**How to complete this task:** Leave the pictures out and return every line below exactly.

Saved data entries
■ ■ ■ ■

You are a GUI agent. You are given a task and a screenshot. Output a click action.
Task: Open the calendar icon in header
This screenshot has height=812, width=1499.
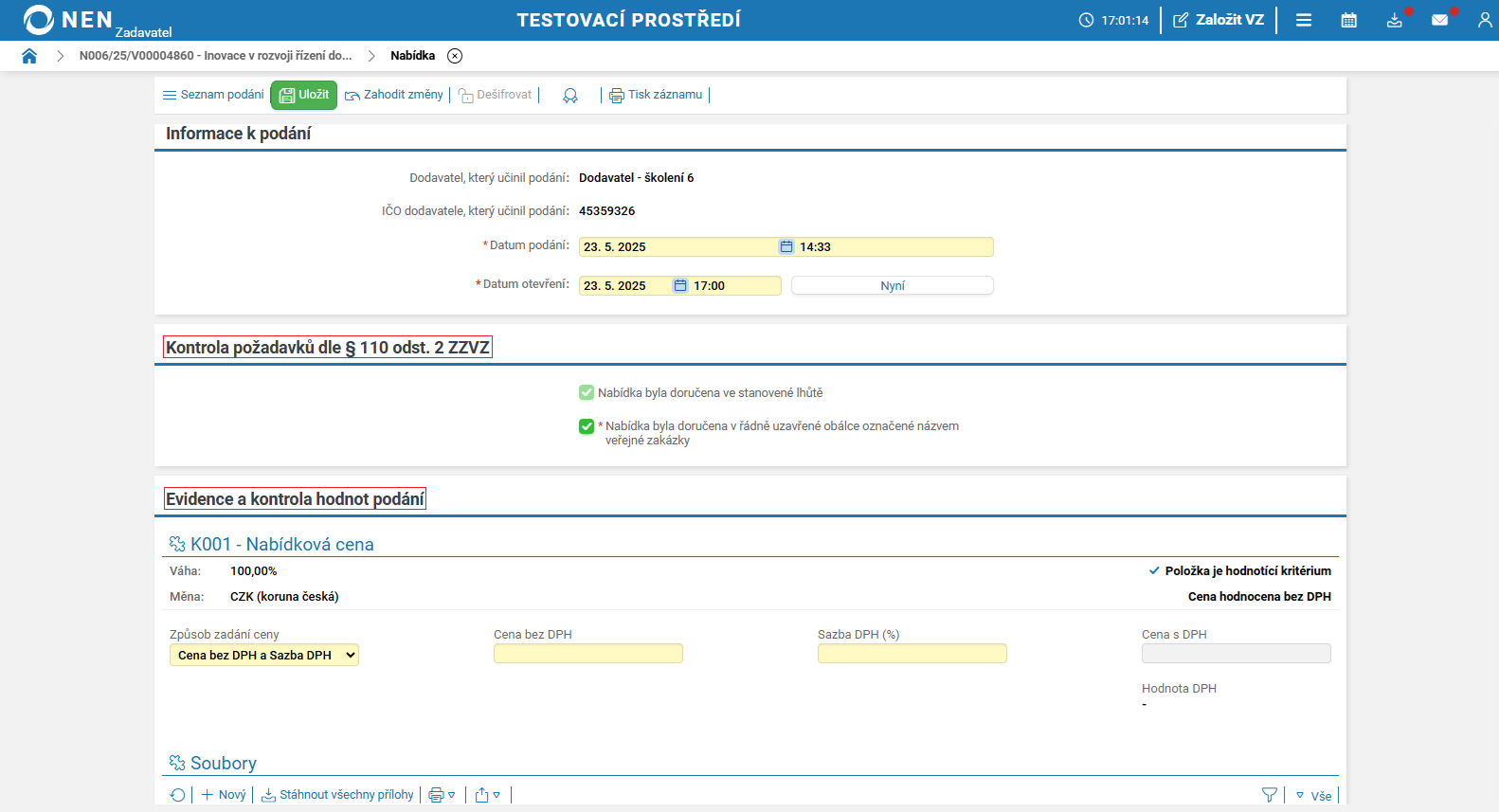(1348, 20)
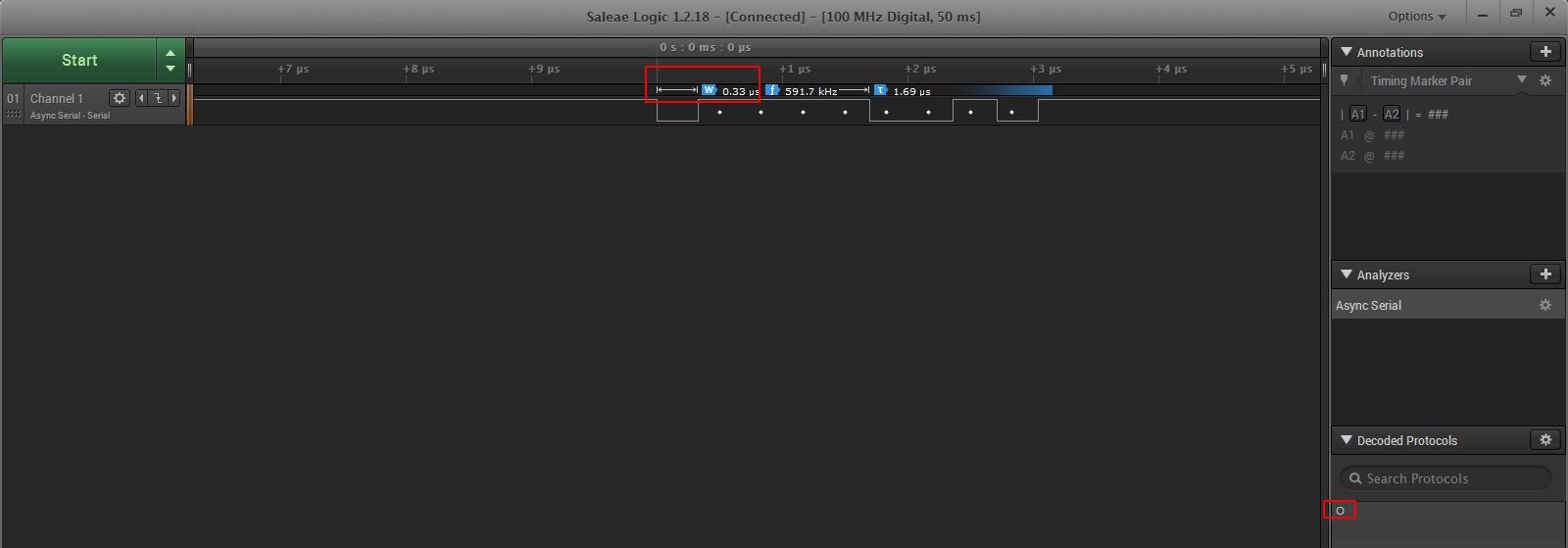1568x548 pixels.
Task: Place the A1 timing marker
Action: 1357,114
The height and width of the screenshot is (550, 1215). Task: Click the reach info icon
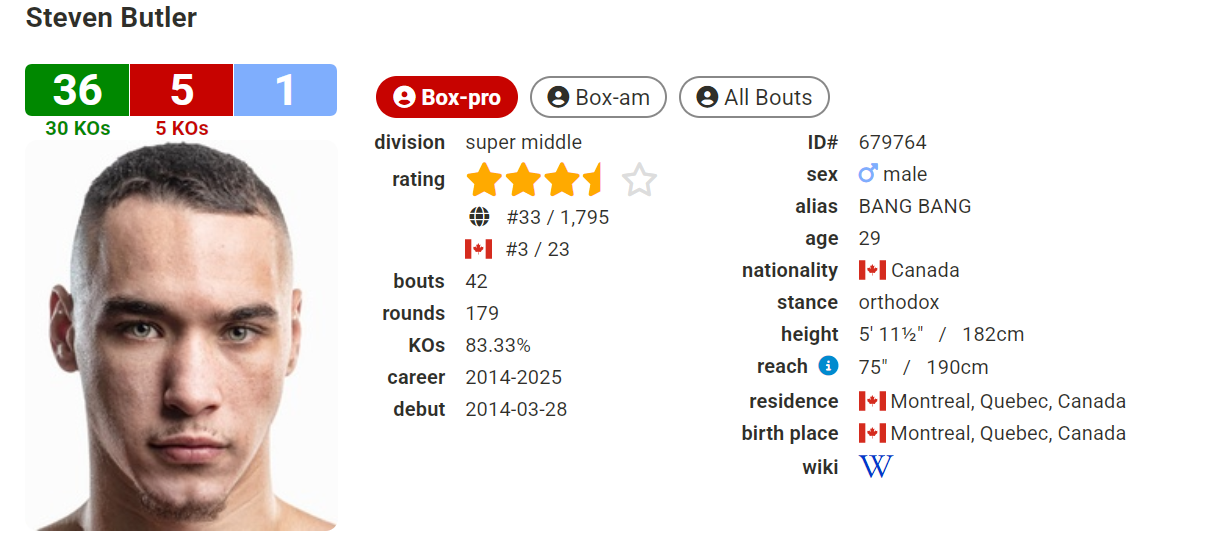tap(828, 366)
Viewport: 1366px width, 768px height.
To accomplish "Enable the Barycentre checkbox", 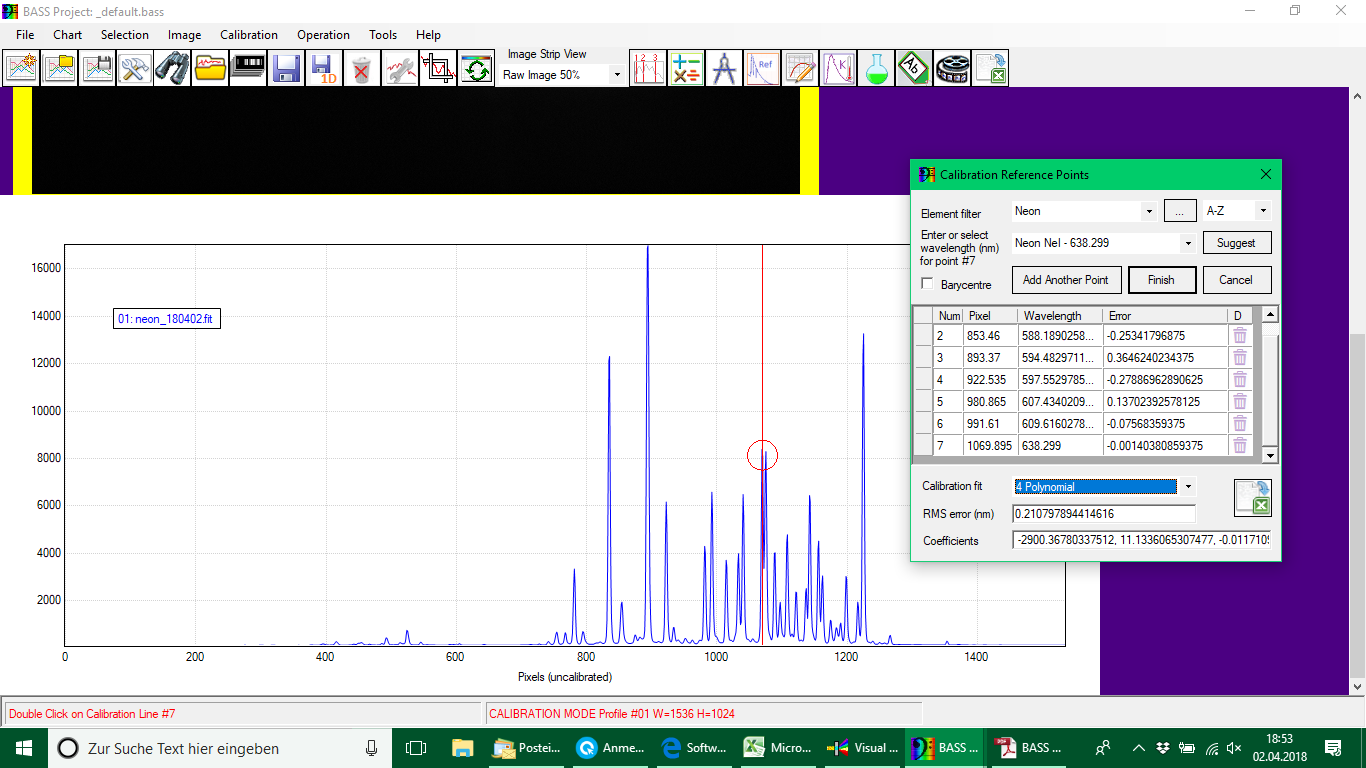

■ ■ ■ ■

**Response to the task:**
You are a GUI agent. You are given a task and a screenshot. Output a click action.
Task: Open the calendar icon in header
This screenshot has height=812, width=1499.
(1348, 20)
1568x548 pixels.
Task: Place the A1 timing marker
Action: 1357,114
The height and width of the screenshot is (550, 1215). Task: Click the reach info icon
tap(828, 366)
Viewport: 1366px width, 768px height.
To accomplish "Enable the Barycentre checkbox", 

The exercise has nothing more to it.